Integrantes do bloco tentam convencê-lo a mudar de ideia, mas na prática já
trabalham com um plano B.
'Se Josué não puder, sem pressa', diz Alckim
Depois de um jantar em Brasília, Alckmin disse ter até o dia
4 de agosto, data da convenção do partido, para definir a composição de sua
chapa. Admitiu, no entanto, ainda não ter recebido resposta definitiva de
Josué. "Se ele puder, ótimo. Se não, sem pressa", afirmou o
ex-governador, ao deixar a casa do presidente do PP, senador Ciro
Nogueira (PI), onde foi realizado o encontro. Para o tucano, a indicação
do vice é "um bom problema".
O Solidariedade tentava emplacar a indicação do ex-ministro
Aldo Rebelo, mas o PP queria a cadeira para o empresário Benjamin
Steinbruch. O presidente da Companhia Siderúrgica Nacional se filiou ao PP para
ser vice do pré-candidato do PDT, Ciro Gomes, mas a estratégia naufragou com o
apoio do bloco a Alckmin. Agora, Steinbruch entrou na lista dos citados para
fazer dobradinha com o presidenciável do PSDB.
A preferência do ex-governador por uma parceria com o
deputado Mendonça Filho (DEM-PE) causou ciúmes nos demais partidos do bloco.

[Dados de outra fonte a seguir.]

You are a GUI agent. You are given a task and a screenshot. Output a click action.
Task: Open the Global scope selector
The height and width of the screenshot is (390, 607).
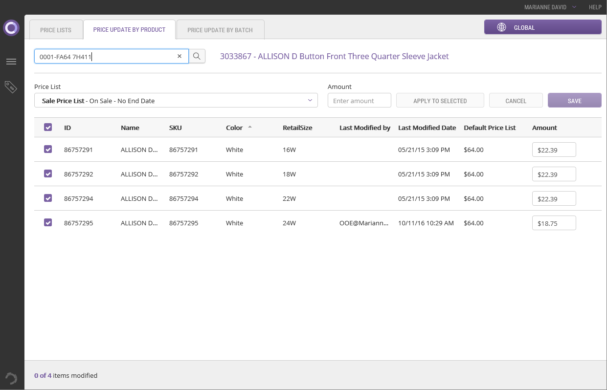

Dirigentes do Centrão lembraram que, pelo acordo firmado, todos se
comprometeram a apoiar a recondução do deputado Rodrigo Maia (RJ), que é do
DEM, à presidência da Câmara, em 2019. A avaliação do grupo é a de que, em um
cenário assim, com Maia reeleito para o comando da Câmara, o DEM já estaria
"bem contemplado" na geografia do poder. "Acho que o vice (na
chapa de Alckmin) não pode ser do DEM, porque aí já seria muita coisa",
resumiu o presidente do PRB, Marcos Pereira. Na avaliação de Pereira, Josué
demonstrou preocupação com a resistência de sua família e "não quer
desobedecer a mamãe".
Questão de vice não pode ser novela, afirmam dirigentes
A portas fechadas, dirigentes do bloco não esconderam a
contrariedade com Valdemar Costa Neto, chefe do PR, sob o argumento de que
ele não poderia ter deixado Josué transformar a questão da vice em "uma
novela". Muitos afirmaram que a "costura" realizada por Valdemar
foi mal feita e acabou expondo Alckmin e o Centrão. "Também acho que Josué
não foi muito correto conosco. Foi deselegante, fazendo a gente esperar e
acreditando nele", disse Paulo Pereira da Silva, presidente do
Solidariedade.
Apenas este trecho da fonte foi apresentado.